Yazar Tahir Duman 'Uzak IV (Siyah Önlük)' adlı yazısını okuyucuları için yayınladı.

TAHİR DUMAN'IN YAZISI ŞÖYLE:
Ali Doğan öğretmenimin aziz hatırasına...

Bu sonbahar 

En son bahar

Bir yaşımın yedisinde

Böyle oldum

Bir de sevdamın yedisinde

O zaman 

Çocuk olmaktan vazgeçtim.

Şimdi

Büyük olmaktan.

Eylül, sonbahar demekti. Mevsimin, doğanın ve insanın evirilişiydi. Hızla değişen dünyanın başkalaşımıydı. Eylül, seksenlere vurulan en büyük damgaydı. Eylül, yeni bir dönemin, yeni bir yaşam tarzının başladığı zaman dilimiydi. 1986 yılının Eylül’ü de benim için bir çocukluktan bambaşka bir çocukluğa geçiş zamanı olacaktı.

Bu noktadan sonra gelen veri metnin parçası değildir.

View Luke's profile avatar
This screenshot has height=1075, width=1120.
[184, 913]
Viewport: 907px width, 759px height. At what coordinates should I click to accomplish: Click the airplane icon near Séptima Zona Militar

Yüksekova, yazdan kalma son günlerini yaşıyordu. Ovada ve dağlarda küçük parçalar halinde kalan son yeşillikler sararmaya yüz tutmuştu. Güneşin batışına doğru siyah kuşlar karartılar halinde mahallenin üzerinde alçak uçuşlar düzenleyerek kavak ağaçlarına Eylül’ün geldiğini haber veriyorlardı. Sarı buğday tarlaları biçilmişti. Patoslar mesaiye başlamak için gün sayıyordu. Köyden geri dönüşler kısmen  başlamıştı. 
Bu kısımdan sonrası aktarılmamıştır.